SEVGİMİZİN SEVİYESİ
Sevgilerimizi Anne Sevgisi Seviyesine Çıkarmadıkça Gerçekten de Sevmiş olumuyuz?
Hayat sevgiyle güzel, sevmekle hoş, sevdayla anlamlı, Aşkla zirveler de bizim sevgimizin seviyesi ne durumda biliyormuyuz? İşi zorlaştırmadan basit bir yöntemle sevgimizin seviyesini anlayabiliriz. Sevdiklerimizi, hormonların tetiklemesiyle mi, arzu ve hazzın yönlendirmesiyle mi, kariyer ve paranın gücüne tapınma şeklinde mi seviyor, ya da anne sevgisi gibi bir sevgiyle mi seviyoruz sevdiklerimizi?
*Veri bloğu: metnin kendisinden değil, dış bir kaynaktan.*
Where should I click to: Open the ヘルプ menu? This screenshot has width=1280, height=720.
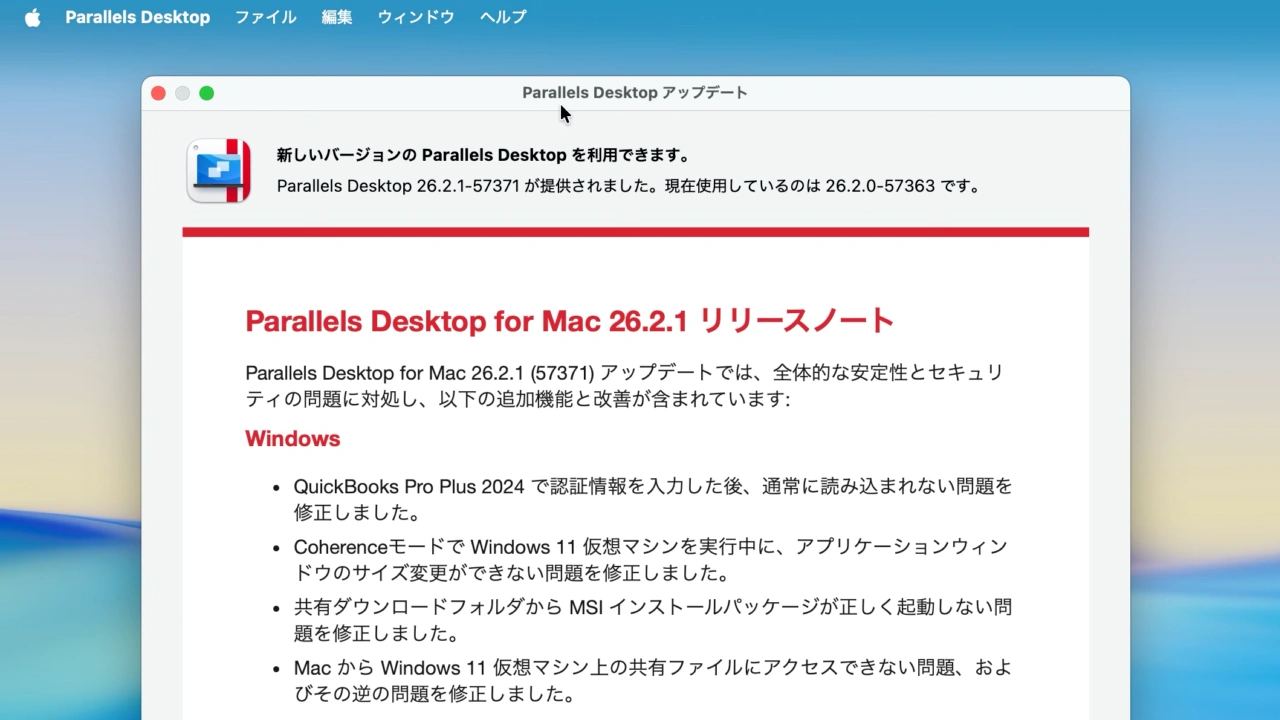[x=502, y=16]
Bu sevgi seviyesi hem biz seveni, hem de sevileni sevgi zirvelerine taşıyacaktır. (Sevgi zirvesinde aşk oturur… Fikri Adil)
Sevdiklerimizle, sevgilimizle ne ağlamayı bilir, ne de gülmeyi, onunla ne düşünmeyi biliriz, ne de eğlenmeyi, dolayısıyla ne sevmeyi, ne de sevdiğimizi, ne de kendimizi biliriz ne içinde bulunduğumuz yaşamın anlamını… (Sevgi yaşama anlam verme sanatıdır. Fikri Adil)
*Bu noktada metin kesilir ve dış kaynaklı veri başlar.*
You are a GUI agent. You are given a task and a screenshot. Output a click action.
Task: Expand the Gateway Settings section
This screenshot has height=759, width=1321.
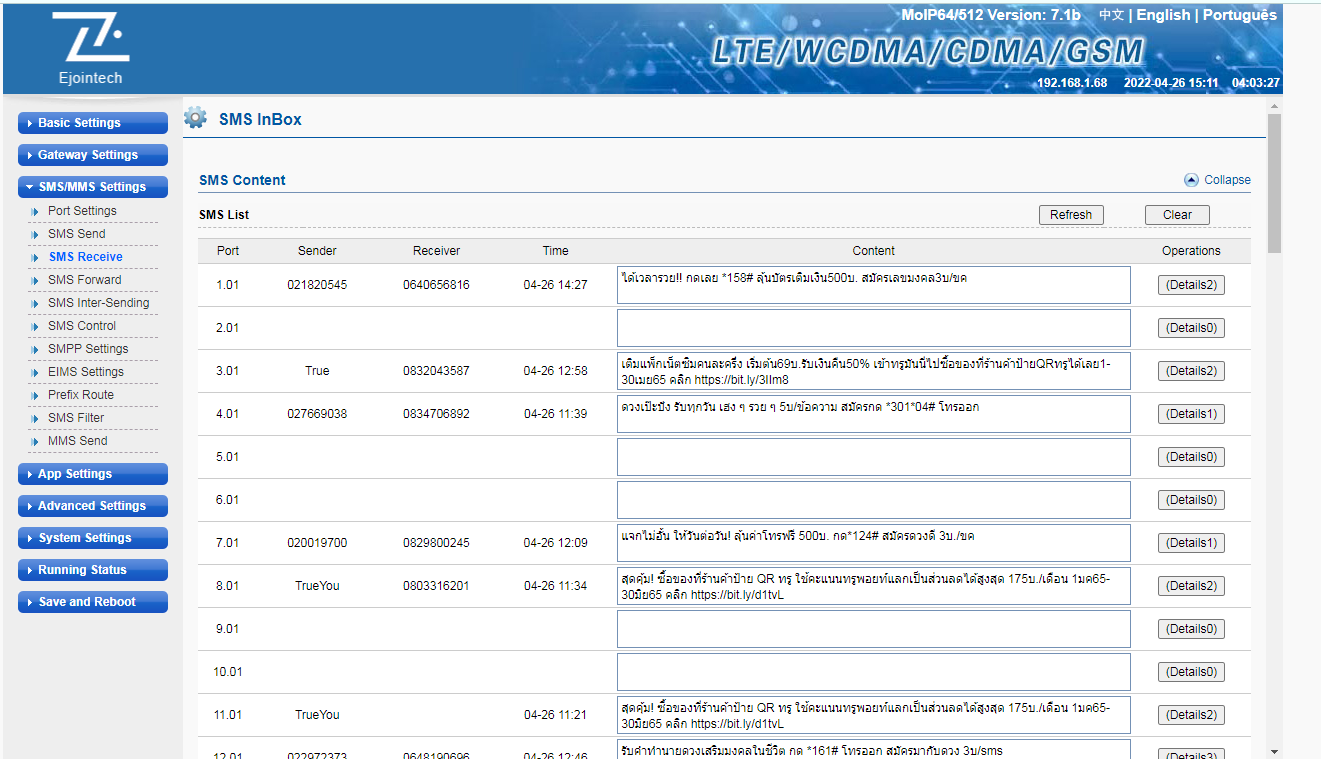92,155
Sevmeyen, yaşamın yabancısıdır, düşmanıdır, onun da karşılaştıklarının da yaşama hevesini öldürür ve günahların günahı insanı mutsuz etmeye dönüşür. (Sevgisizlik mutsuzluğun kaynağı, mutsuzluk ise günahtır. Fikri Adil)
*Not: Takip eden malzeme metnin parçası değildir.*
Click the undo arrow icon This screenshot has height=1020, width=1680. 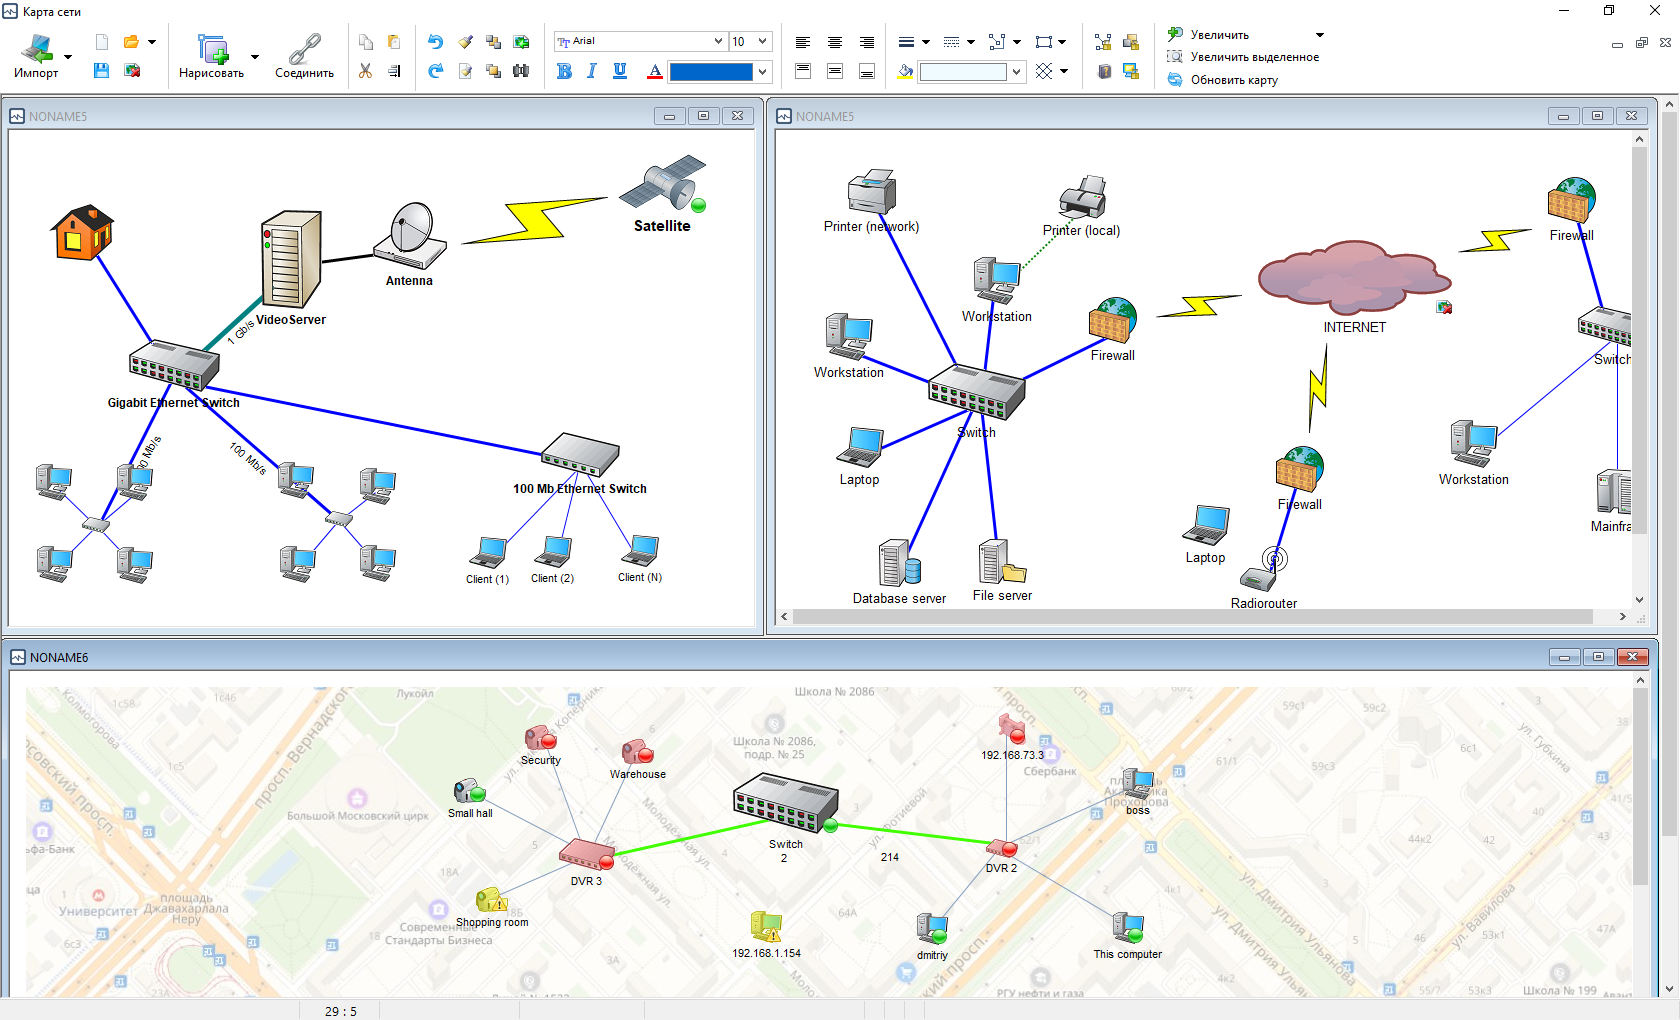click(x=435, y=42)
Sevgi ve mutluluk ilişkisine baktığımız da, bir Anne nasıl çocuğunun huzurlu sağlıklı, mutlu olmasını istiyorsa, onun mutlu olmasıyla mutlu oluyorsa… Sevende sevilenin, sevilen de sevenin mutluluğunu öyle istemelidir. Kısacası karşılıklı mutluluklarımızdan sorumluyuz. Bu bilinçle sever ve sevilirsek sevgilerimizi karşılık beklemeden seven anne sevgisi seviyesine çıkarmış oluruz. İnsan gibi, anne gibi sevmezsek ne olur derseniz?
Hayatın manasını anlayamaz, tadını/hazzını alamayız buda biz de büyük bir ruhî yorgunluğa neden olur ki, yaşamak anlam yükleme, eğlence, oyun görev, sorumluluk, nihai olarak da severek/sevilerek mutlu olarak yaşamaktır. Yoksa en kolay işler bize zor gelir, en küçük hareketler bizi yorar, atıl bir insan ve atıl insanlardan oluşan, atalet içinde ki toplum oluruz. (Bütün kötülüklerin anası Sevgisizliktir… Fikri Adil)
Sevgi bize heyecan, yaşama hevesi verir, sevdiklerimizin yanın da gecen zaman en mutlu anlarımız olur, severek yaptığımız işler de kolay kolay yorulmayız, çünkü sevmek insanın en büyük enerji kaynağıdır. Bu kaynakdan mahrumiyet yaşam kaynaklarının kuruması demektir. Sevgi bizi kanatlandırıp uçuracakken, sevmediğimiz ve sevilmediğimiz de ise yürüyecek derman bulamayız. İşte bu nedenle ilk farzımız sevmektir… Yaşam bir sevgi yoludur, anne/baba sevgisi, cinsler arası sevgisi, kardeş sevgisi, evlat sevgisi, bir şeyler yapma ve üretme sevgisi, doga sevgisi, sevgimizin kaynağı Allah sevgisi, millet ve vatan sevgisi…. Bunu çoğaltabiliriz, ama bu sevgiler biraz bizden vaz geçmeyi, sevilene yakınlaşmayı gerektirir.. İşte böyle bir yakınlaşma anne ve çocuk arasında ki yakınlaşma, sevgi örneğimiz olsun en karşılıksız verilen sevgi anne sevgisidir. Sevilenler içinde en şanslı olan ise karşılıksız sevilendir…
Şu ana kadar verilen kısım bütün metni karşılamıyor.